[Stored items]
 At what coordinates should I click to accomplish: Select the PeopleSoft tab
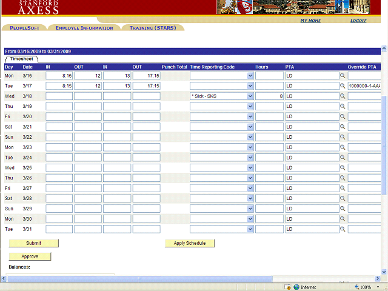24,28
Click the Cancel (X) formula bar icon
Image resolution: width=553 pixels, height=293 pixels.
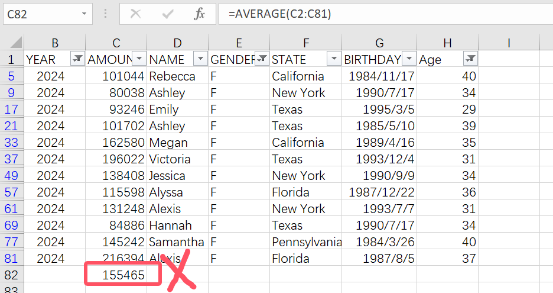tap(136, 14)
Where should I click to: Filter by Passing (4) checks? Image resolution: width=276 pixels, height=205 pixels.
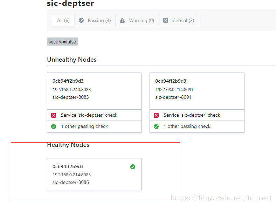click(95, 20)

What you are asked to do
Your answer is all of the records restated word for word, pictures excluded.

Response below
 At what coordinates should I click to accomplish: Select the PeopleSoft tab
24,28
Click the Cancel (X) formula bar icon
Image resolution: width=553 pixels, height=293 pixels.
tap(136, 14)
Where should I click to: Filter by Passing (4) checks? Image resolution: width=276 pixels, height=205 pixels.
click(95, 20)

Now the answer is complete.